A few days ago I had what I like to call ‘a Page 3 experience’, and I posted an account of it on the NoMorePage3 Facebook page. This is it:
The post generated so many negative comments along the lines of ‘You’re sexist for saying boys will always be naughty…’ that I thought I’d better explain my comments more fully.
In writing what I did I was very aware of the argument used against NMP3, that P3 does not ’cause’ bad behaviour, that people (men) would treat women the way they (some of them) do, with or without P3. In other words, P3 does not have a provable, causative, harmful effect, so we’re all wasting our time. My response to this is that images like P3 in the public space provide a background of acceptance for seeing women in a particular way, and therefore help to give (some) men permission to behave badly. It’s a ‘normalising’ image which makes it more difficult for women to feel like respected members of society. In telling my story I did not want to imply that P3 ’caused’ this boy’s behaviour, which is why I used the caveat ‘boys will always be naughty…’ to preface the particular ‘naughty’ that the boy was able to be that day. In retrospect I should have said ‘The Sun didn’t make this boy naughty but it provided him with the means to be naughty in a sexist way’. Which is what I meant.
The word ‘naughty’ by the way, was not supposed to be seen as a perjorative term: I use it as I would use ‘lively’, ‘mischievous’ ‘a scamp’ – in other words like most children are, or should be, as they go through childhood testing what’s acceptable amongst the adults around them. The boy’s behaviour was ‘normal’ – just the same as if he had hidden his sister’s sweets under the newspapers for example. The fault lies entirely with the Sun for giving him ‘permission’ to annoy his sister in that particular way. I was certainly not suggesting that only boys are naughty: of course girls are too, and a little girl in the same circumstances may well have hidden her big sister’s sweets as a joke. She is much more UNlikely to goad her sister with P3 though, and this is where the difference lies, and where it is relevant to single out boys for attention.
We debate all the time the subject of men’s treatment of women and why some men objectify or disrespect women and girls, and how that can lead to a greater acceptance of violence against them. So in my view, even though I did not want to come across as sexist against boys, the gender in this story is relevant. It is boys that grow up into men. Some attitudes start early and are conditioned by what is seen to be around and acceptable. Some people on the Facebook thread took exception to my suggestion that the boy knew he had power, and maybe in a short comment I didn’t explain this adequately. I said *in some sense* he knew he had power, because I don’t think he was necessarily conscious of it himself, but on a deeper level he was. In other words, something had already sunk in. He wasn’t deliberately being sexist but he knew what would upset his sister. He didn’t look so much at the image itself, but at his sister’s face to see her reaction to it.
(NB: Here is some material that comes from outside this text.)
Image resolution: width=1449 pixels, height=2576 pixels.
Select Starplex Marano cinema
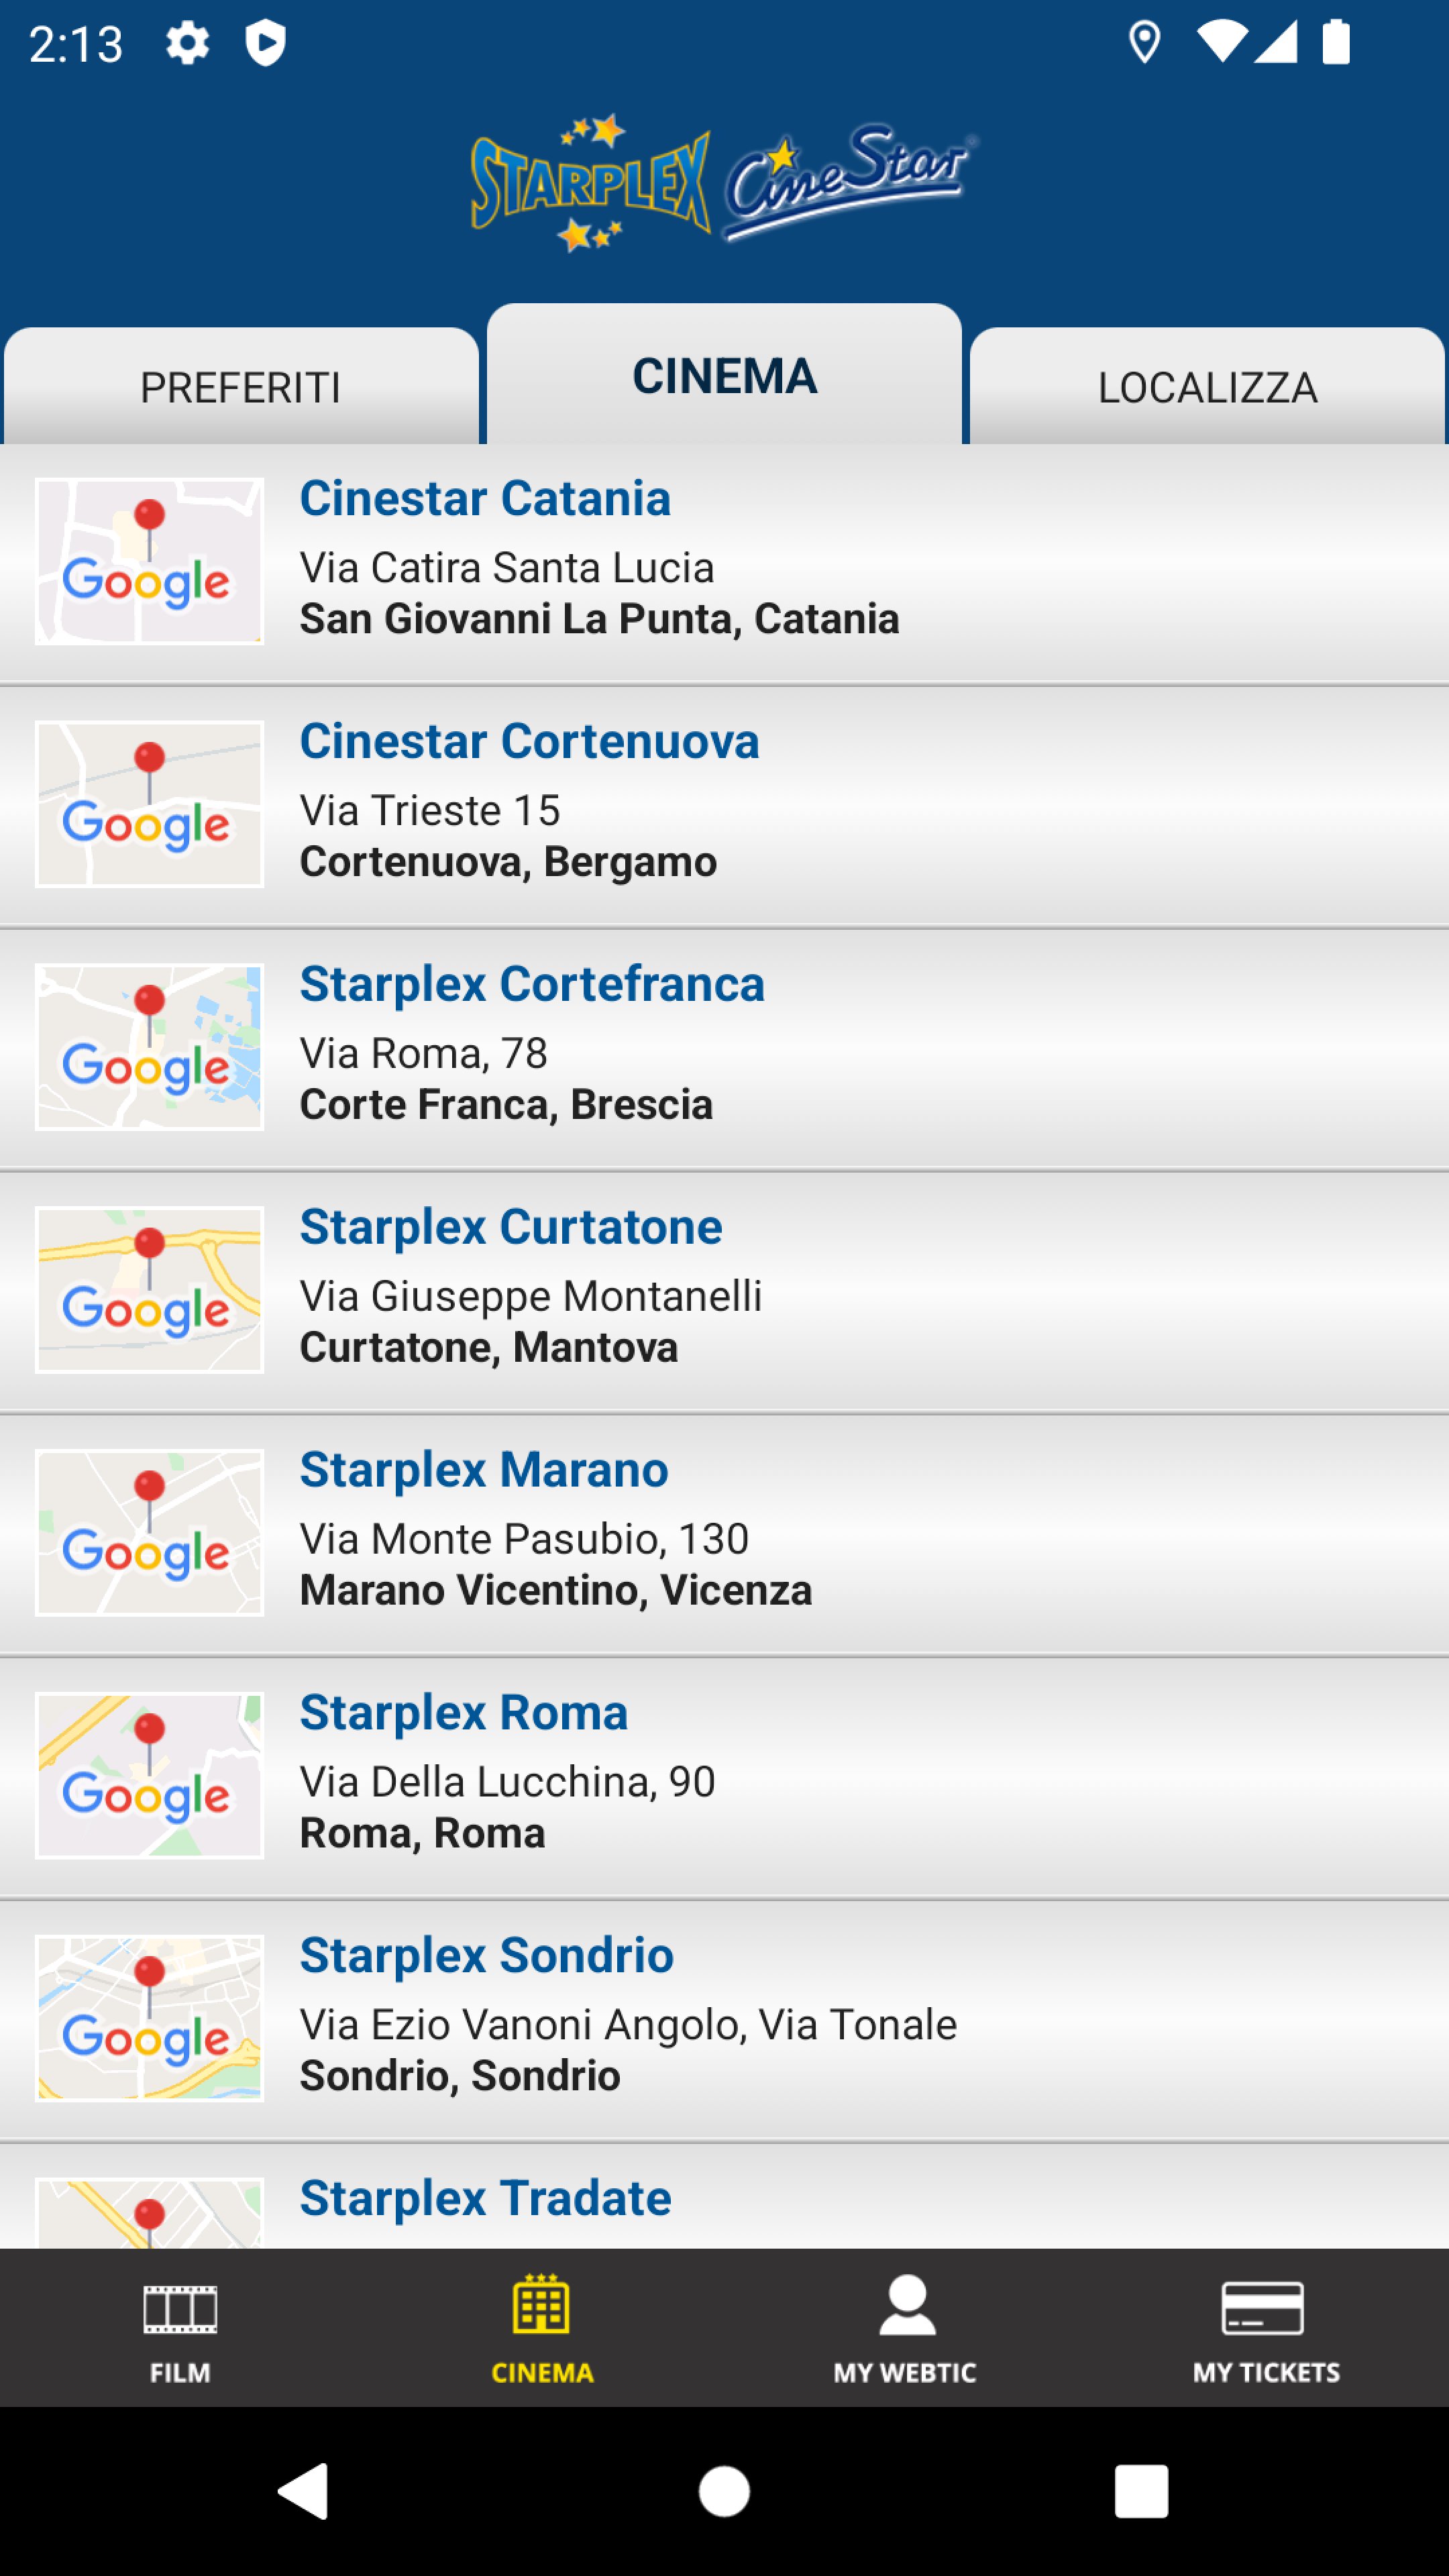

For those people who have commented that this is all making a mountain out of a molehill, I might agree with you but for the fact that an innocuous little story about P3 in a public space generated more adverse comments than I had expected, and even a little bit of hate. I had merely wanted to illustrate that (much like having P3 opened up in front of you on a train) a P3 experience is potentially always around the next corner, and can pop up when you’re least expecting it, or when you are not prepared for it. Just to recap – a 10 year old boy exposed a soft porn image in front of three females – an adolescent girl, a woman (me) old enough to be his mum and a woman (the shopkeeper) old enough to be his grandmother. I repeat, I am not blaming the boy or saying it was intentional, but that, simply, THAT’S WHAT HAPPENED. It would not have happened if there was not a soft porn image in the newspaper. The symbolic meaning of this is striking (to me), in a world where the visual plays a more and more important role in our lives, and symbolic meanings have impact. An undressed person amongst dressed people is a symbol of vulnerability, even without the sexual subtext, and will have more adverse impact on some people than others.
For myself, I am no longer personally affected by seeing P3 in a public place – followers of the campaign will know I like to get my camera out these days if someone dares to sit next to me on the train with a copy of the Sun. But I used to be; so I am doing this for my younger self, the one who did not dare to speak up, the one who felt bad, and humiliated, and sometimes even in danger. Without going into my own earlier experiences, I know that the woman behind the young boy, opening up the Sun to P3 as a joke, might be suffering from body dysmorphia or eating disorders, might have been left by her husband for a younger woman, might be taunted with P3 at home by her boyfriend, might be experiencing bullying on account of the size of her breasts, might be suffering from depression, might be a victim of sexual violence, might be a rape victim.
There was a time when that innocuous P3 experience would have caught me off guard and ruined the whole day for me. In today’s parlance it would have ‘triggered’ me. I would not have been able to write about it or risk sharing it with anybody else, let alone a group of strangers on Facebook. I am so thankful that I am stronger now, but on behalf of all those people out there who struggle with what P3- style sexist media triggers for them, I will continue to fight, and write, on behalf of this very wonderful campaign.